Please leave out pictures and print exactly the lines from the one that has "Task: Click the TikTok Shop logo" through the last line of the material below.

■ ■ ■ ■

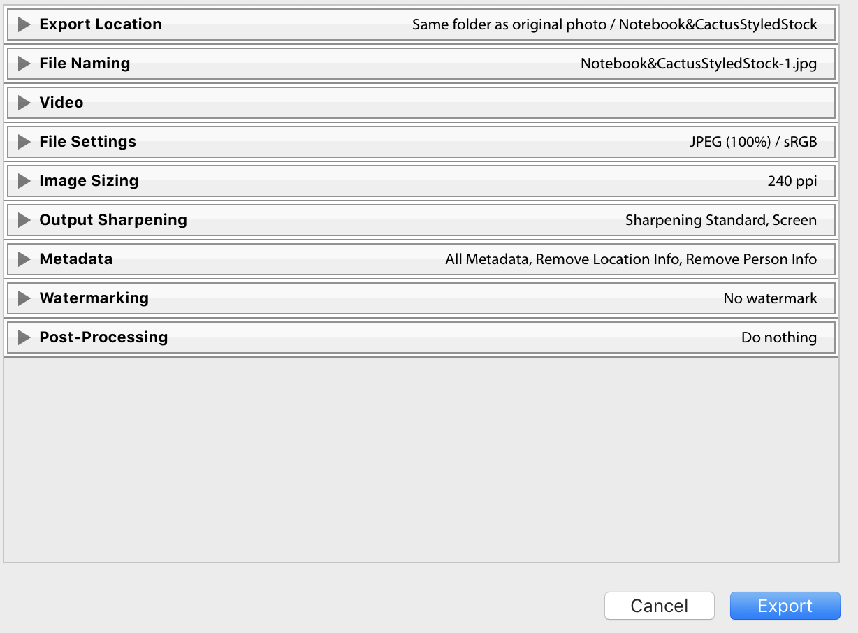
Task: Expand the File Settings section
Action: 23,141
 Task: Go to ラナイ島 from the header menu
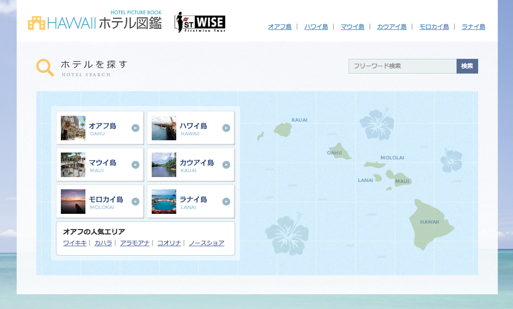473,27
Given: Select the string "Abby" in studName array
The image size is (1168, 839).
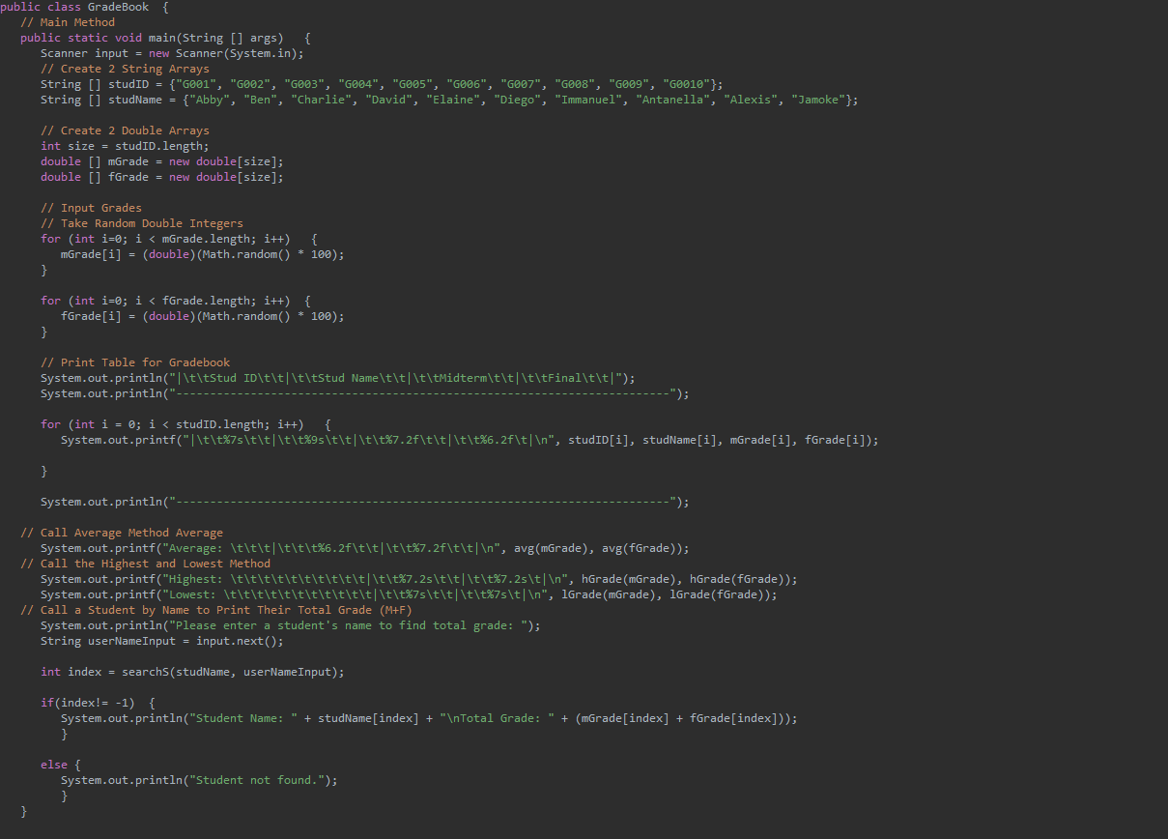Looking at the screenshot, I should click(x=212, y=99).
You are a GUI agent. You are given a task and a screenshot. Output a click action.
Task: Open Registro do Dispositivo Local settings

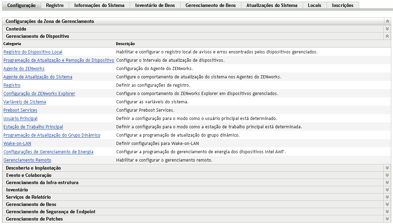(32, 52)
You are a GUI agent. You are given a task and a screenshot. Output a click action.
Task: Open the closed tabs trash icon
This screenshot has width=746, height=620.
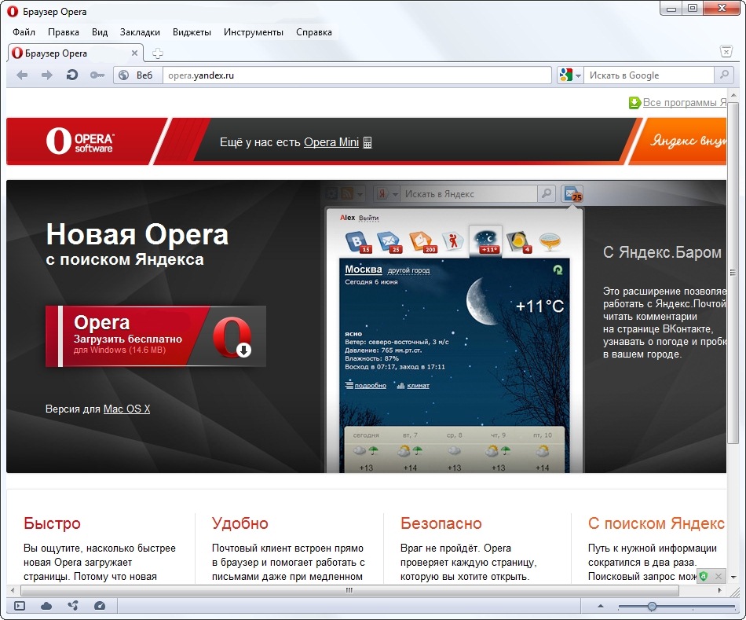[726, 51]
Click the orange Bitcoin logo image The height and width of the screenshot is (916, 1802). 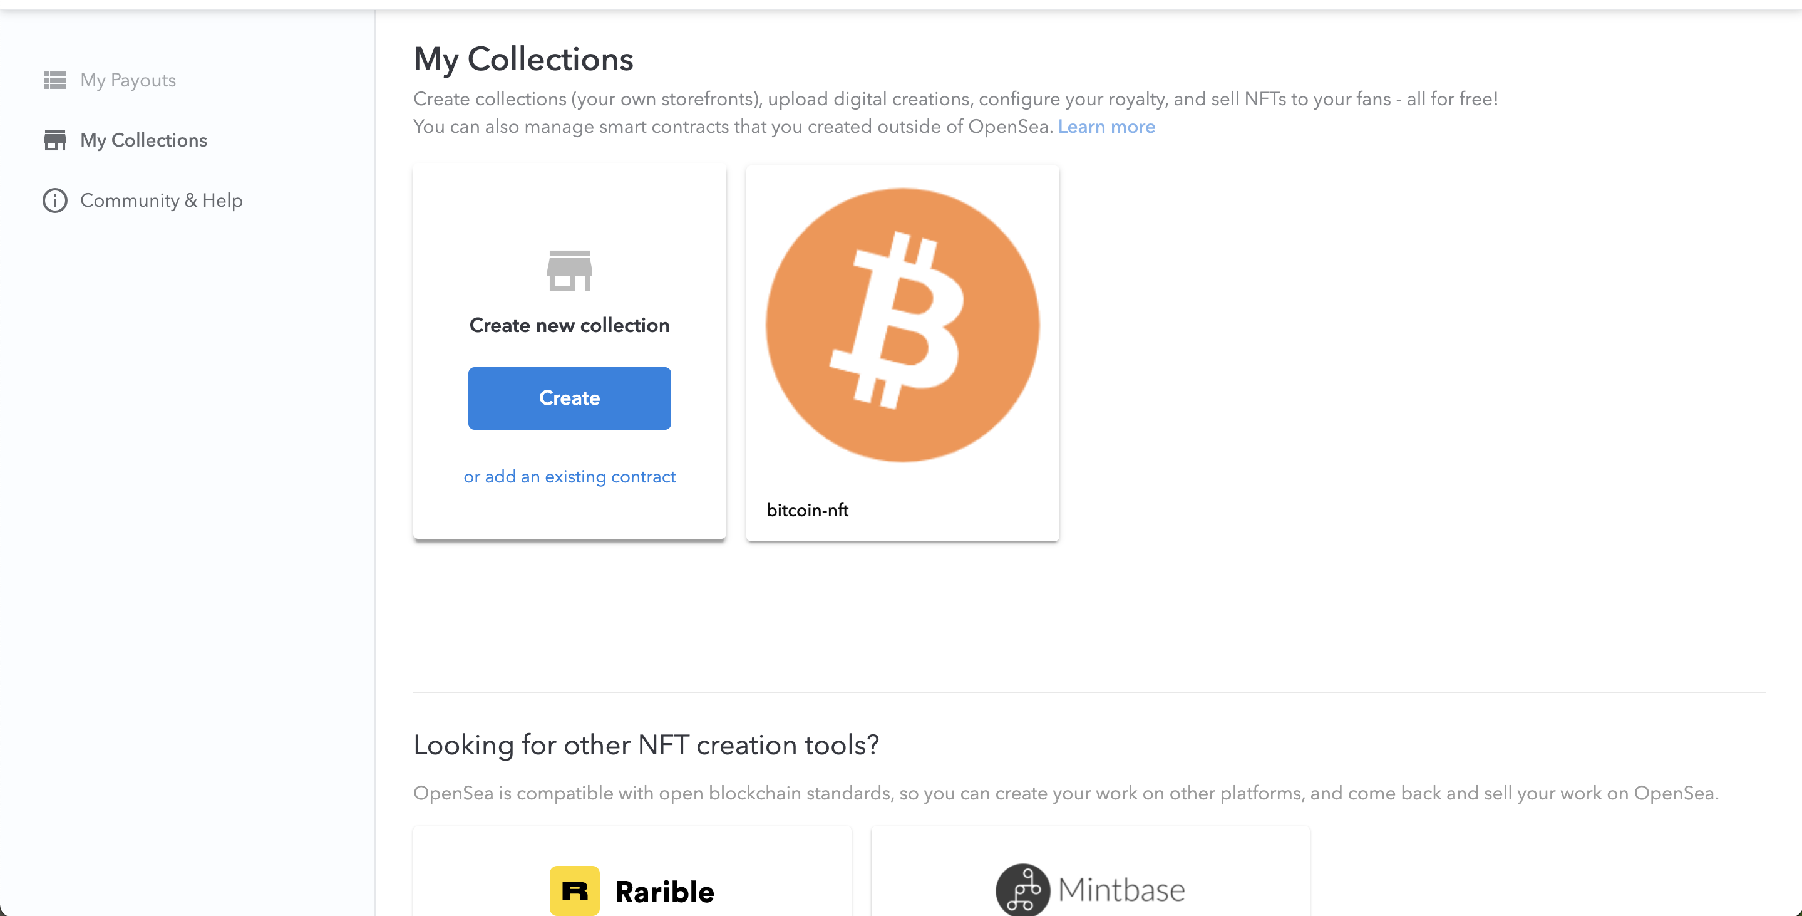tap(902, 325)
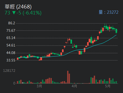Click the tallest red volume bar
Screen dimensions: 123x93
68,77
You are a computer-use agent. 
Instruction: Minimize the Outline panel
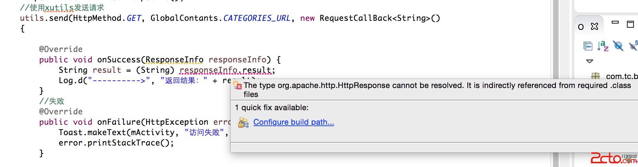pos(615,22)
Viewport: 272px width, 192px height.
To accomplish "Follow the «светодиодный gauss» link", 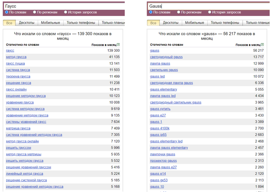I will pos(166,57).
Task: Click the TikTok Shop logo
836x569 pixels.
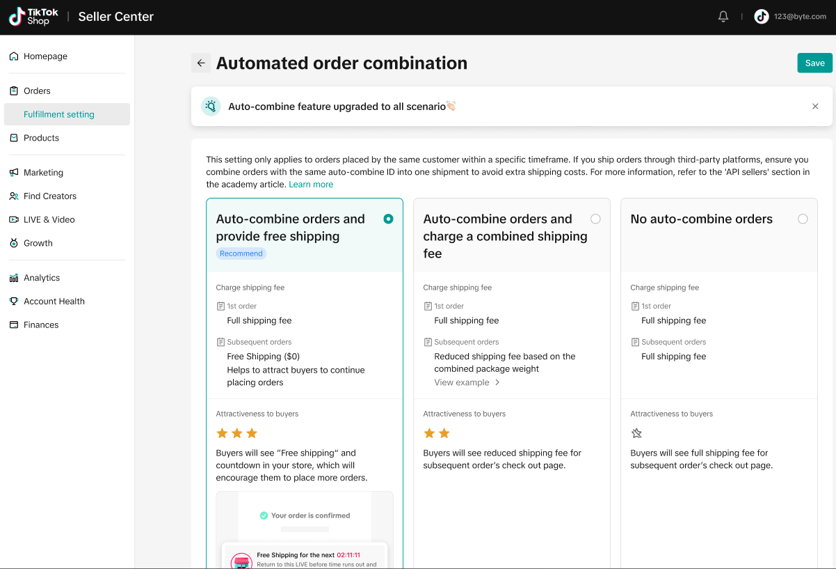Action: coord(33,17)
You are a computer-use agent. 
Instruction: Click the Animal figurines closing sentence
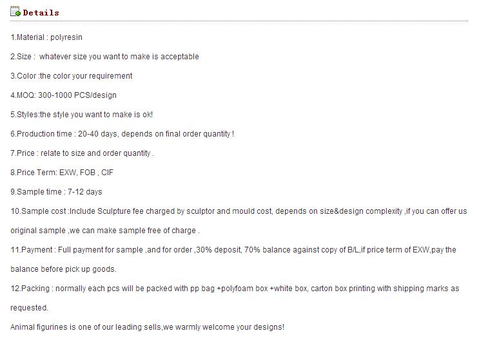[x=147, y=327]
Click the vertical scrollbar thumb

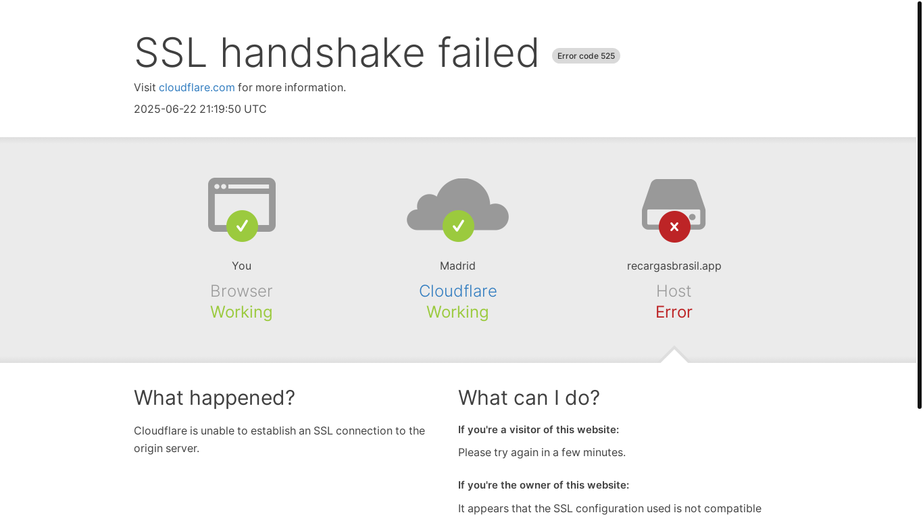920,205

■ ■ ■ ■

- **The completed task**:
Task: Click the TikTok Shop logo
836x569 pixels.
Action: coord(33,17)
You are a computer-use agent. 
Instruction: Click the Animal figurines closing sentence
[x=147, y=327]
Click the vertical scrollbar thumb

920,205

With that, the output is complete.